Günümüzde hakem kararlarından birden fazla kere mutlu olmuyoruz. Bu durum 1929 yılında de tıpkı biçimde devam ediyor. O denli ki Altay, alandan çekilmeyi göze alacak kadar hakeme kızmış. Gazetecilere bakılırsa Altay, hakeme kızmakta haksız değil. Başka haberde ise 140 sene daha sonra kömürsüz kalacağımız yazıyor.

21 – 23 Ağustos: Et meblağlarına gelen artırım, insanları kurbağa ve kedi etine yönlendirdi


Daha evvelki haberlerde bu sene tombulluğun moda olduğundan bahsetmiştik. bir daha bu haberde de tombulların sıcaktan etkilenmediği anlatılmış. Vakit seyahatimizde çözemediğimiz durumlardan biri de bu maalesef. Başka haberde ise; koyun ve dana etine gelen artırımlardan daha sonra kedi etinin de piyasaya sürülebileceği anlatılıyor. Hatta birtakım bireyler hem kurbağa tıpkı vakitte kedi eti yediğini ve kedi etinin kurbağa etinden daha lezzetli olduğunu tabir ediyor.

23 – 25 Ağustos: Kimi devlet yetkilileri de kedi etine sıcak bakıyor


Kedi eti savunucularına reaksiyon devam ederken; daha evvel eşek eti de önerildiği hatırlatılıyor. Başka haberde ise Polonezköy’de ikamet edenlerin hayatından bahsediliyor.

27 – 28 Ağustos: Halkta Polonezköy’e merak ve sinemada öpüşme sahnelerinden şikayet


Şu vakit içinderda halkın kıymetli bir kesmi Polonezköy’deki ömrü merak ederken; başka haberde ise periyot sinemalarında gereğinden çok öpüşme sahnesi olduğuna dair bir haber yer alıyor.

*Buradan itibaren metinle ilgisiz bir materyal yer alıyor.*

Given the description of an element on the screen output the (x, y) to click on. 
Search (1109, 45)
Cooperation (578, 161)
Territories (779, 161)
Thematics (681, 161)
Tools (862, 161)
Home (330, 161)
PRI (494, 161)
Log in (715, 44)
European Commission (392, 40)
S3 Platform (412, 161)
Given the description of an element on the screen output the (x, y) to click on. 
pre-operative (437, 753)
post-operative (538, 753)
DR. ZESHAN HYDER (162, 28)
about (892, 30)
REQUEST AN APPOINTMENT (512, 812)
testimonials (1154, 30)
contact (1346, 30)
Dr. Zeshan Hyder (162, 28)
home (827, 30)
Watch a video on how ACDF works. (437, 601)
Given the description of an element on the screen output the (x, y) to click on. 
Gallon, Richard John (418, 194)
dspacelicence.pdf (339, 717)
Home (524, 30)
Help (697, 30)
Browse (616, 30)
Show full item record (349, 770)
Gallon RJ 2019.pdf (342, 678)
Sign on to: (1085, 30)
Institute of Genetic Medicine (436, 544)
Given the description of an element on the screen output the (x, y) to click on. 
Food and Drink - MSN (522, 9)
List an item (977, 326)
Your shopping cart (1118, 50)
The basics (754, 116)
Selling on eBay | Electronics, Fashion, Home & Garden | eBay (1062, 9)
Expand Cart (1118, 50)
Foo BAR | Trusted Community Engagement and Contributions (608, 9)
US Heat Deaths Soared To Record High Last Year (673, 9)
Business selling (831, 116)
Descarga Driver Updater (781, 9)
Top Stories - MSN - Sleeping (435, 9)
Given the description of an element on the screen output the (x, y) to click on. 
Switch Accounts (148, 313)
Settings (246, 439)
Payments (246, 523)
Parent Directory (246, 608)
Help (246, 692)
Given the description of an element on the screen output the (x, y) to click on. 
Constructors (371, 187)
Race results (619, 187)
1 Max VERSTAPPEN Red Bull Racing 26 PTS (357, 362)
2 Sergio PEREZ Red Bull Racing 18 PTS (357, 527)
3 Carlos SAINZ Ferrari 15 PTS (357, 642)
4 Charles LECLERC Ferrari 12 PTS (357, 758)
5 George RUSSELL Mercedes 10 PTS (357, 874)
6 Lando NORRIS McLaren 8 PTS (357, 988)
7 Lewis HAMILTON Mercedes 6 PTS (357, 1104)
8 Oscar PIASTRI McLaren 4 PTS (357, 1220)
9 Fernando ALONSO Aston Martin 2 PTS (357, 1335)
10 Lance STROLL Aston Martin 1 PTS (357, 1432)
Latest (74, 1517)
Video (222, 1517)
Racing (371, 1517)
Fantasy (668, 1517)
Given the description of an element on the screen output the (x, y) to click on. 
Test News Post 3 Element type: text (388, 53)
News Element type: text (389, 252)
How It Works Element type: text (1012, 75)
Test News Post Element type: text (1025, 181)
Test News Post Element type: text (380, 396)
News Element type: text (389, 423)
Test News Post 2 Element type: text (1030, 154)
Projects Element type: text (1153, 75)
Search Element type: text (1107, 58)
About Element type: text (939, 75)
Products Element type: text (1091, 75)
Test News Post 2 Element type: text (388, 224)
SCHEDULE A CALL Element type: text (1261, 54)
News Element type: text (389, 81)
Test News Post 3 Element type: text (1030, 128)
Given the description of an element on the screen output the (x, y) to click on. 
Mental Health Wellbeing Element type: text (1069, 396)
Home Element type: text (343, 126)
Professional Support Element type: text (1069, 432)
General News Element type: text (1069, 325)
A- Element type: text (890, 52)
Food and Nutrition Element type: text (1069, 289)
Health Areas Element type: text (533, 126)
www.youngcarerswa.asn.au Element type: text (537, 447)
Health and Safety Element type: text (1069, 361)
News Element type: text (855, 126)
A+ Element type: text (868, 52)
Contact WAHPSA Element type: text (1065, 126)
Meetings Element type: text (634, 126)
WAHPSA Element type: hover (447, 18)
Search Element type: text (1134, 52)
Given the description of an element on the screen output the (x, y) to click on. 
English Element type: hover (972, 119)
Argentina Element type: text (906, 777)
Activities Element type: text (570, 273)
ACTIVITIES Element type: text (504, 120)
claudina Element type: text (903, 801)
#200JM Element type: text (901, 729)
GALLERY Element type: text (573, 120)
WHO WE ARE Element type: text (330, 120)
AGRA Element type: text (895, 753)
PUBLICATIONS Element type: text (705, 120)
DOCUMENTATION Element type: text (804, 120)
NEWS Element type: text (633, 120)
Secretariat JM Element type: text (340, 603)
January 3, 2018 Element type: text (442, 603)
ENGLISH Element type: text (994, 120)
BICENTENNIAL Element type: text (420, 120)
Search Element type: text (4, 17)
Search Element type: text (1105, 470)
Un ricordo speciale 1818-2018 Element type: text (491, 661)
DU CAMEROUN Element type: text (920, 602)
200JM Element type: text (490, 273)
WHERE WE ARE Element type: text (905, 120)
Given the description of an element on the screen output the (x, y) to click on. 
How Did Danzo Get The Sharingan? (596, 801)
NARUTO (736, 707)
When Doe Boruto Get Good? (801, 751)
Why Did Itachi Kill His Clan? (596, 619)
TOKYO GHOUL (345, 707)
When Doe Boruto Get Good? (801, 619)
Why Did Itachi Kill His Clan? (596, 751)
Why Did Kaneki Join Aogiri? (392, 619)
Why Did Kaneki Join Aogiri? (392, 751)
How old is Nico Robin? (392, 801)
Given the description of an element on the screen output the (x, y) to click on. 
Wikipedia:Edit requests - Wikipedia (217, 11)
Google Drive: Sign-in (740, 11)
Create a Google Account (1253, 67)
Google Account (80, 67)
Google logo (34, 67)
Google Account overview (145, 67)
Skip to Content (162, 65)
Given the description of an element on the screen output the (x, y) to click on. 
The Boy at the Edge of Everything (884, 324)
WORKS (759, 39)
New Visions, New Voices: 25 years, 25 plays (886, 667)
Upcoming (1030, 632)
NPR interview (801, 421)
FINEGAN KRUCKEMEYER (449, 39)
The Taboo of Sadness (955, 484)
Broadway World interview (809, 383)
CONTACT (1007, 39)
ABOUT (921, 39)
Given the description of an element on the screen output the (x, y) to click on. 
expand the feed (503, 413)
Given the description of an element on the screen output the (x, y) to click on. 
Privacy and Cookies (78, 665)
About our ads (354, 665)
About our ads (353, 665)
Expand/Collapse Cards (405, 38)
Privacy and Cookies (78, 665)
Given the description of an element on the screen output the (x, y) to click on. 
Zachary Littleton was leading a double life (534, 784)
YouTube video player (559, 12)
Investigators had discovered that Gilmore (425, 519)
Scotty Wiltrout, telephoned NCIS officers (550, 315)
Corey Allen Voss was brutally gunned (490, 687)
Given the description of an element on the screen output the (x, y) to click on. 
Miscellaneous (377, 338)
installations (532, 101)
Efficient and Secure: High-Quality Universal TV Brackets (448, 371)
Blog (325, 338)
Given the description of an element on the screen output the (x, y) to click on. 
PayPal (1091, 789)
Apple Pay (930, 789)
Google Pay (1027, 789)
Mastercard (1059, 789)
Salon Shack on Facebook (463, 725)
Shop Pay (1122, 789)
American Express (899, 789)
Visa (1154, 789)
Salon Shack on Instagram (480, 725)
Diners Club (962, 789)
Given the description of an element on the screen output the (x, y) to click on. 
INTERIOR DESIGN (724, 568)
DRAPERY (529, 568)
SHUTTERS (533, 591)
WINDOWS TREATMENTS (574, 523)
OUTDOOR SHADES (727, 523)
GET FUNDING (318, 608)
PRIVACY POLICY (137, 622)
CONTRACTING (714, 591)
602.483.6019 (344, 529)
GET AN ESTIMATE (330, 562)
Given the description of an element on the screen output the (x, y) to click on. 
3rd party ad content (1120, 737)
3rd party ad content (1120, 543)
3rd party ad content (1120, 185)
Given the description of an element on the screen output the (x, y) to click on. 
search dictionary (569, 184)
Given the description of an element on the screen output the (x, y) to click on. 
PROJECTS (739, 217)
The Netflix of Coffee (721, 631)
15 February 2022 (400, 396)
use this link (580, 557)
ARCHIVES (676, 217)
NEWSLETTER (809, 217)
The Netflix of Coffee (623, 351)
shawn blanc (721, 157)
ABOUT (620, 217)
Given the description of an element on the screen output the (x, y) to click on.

Vakit yolculuğumuzdaki ikinci rotamızı da tamamlamış bulunuyoruz. Önümüzdeki günlerde vakit seyahatimizin son kısmı olan eylül, ekim, kasım ve aralık aylarına da sizlerle bir arada bir seyahat gerçekleştireceğiz. bu biçimdea kadar hoşça kalın, görüşmek üzere…

Kaynak: Vakit yolcuğumuzdaki tüm gazete haberleri Akşam ve Cumhuriyet Gazeteleri’ne ilişkin olmakla bir arada; Gaste Arşivi aracılığıyla temin edilmiştir.